These guidelines have been derived from the Fair Use provisions of the United States Copyright Act of 1976 (P.L. 94-553), the Model Policy Concerning College and University for Classroom, Research and Library Reserve Use published by the American Library Association, and the Draft document entitled Fair-Use Guidelines for Electronic Reserve System revised by CONFU participants in March 1996. It is the policy of the Library to exercise in good faith the full Fair-Use rights by faculty, librarians, and staff, in their teaching activities, while upholding the Copyright Laws of 1976, and to avoid, whenever possible, adopting or supporting policies or agreements that would restrict Fair-Use rights.
At the request of an instructor, the Library may place on Moodle reserve electronic copies of excerpts from copyrighted works in the Library collection or owned by the faculty member in accordance with the faculty reserve guidelines. Â Examples include; chapters from a book; short stories, essays or poems; charts or graphs; diagrams; drawings; cartoons; or pictures from a book, journal or newspaper articles. In determining Fair Use for copyrighted works, the following factors must be considered (17 U.S.C. SS107):
- The purpose and character of the use, including whether such use is of a commercial nature or is for nonprofit educational purposes;
- The nature of the copyrighted work;
- The amount and substantiality of the portion used in relation to the copyrighted work as a whole; and
- The effect of the use upon the potential market for or value of the copyrighted work.

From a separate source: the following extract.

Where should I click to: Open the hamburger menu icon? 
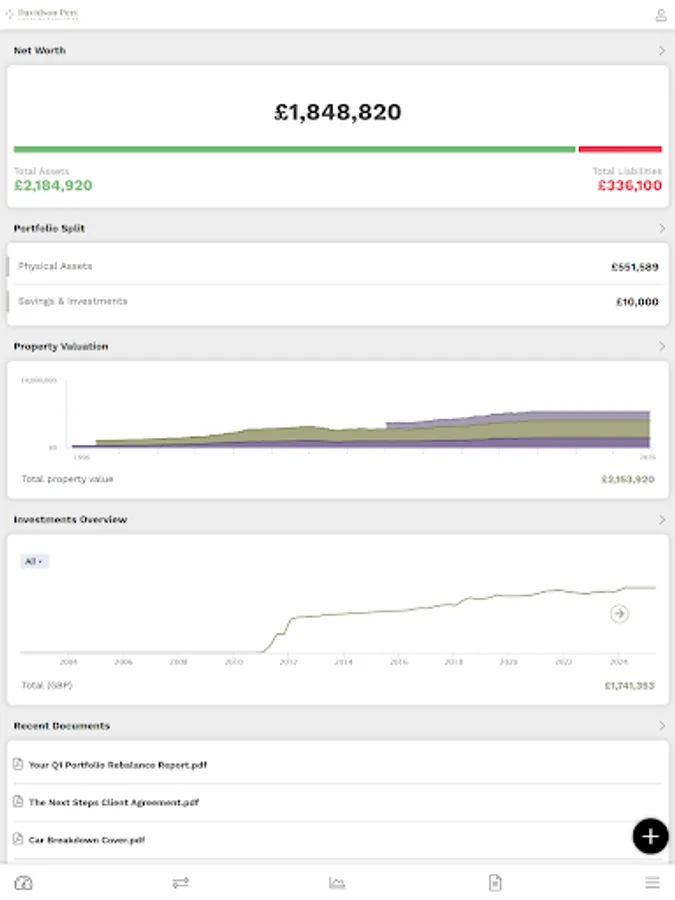[652, 882]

If a faculty member wishes to submit the same material in subsequent semesters for the same course, or if the item is used by multiple sections or by many instructors, permission from the copyright holder must be obtained. It is the responsibility of the instructor to obtain this permission. To apply for copyright permission, see the Copyright Clearance Center website. Instructors seeking copyright permission should allow 4-6 weeks for permission to be granted.
Electronic reserves must conform to copyright laws (as stated above). The amount of reserve material must be reasonable in relation to the total amount of material assigned for one term of a course, and the effect of reproducing the material must not be detrimental to the market for the work.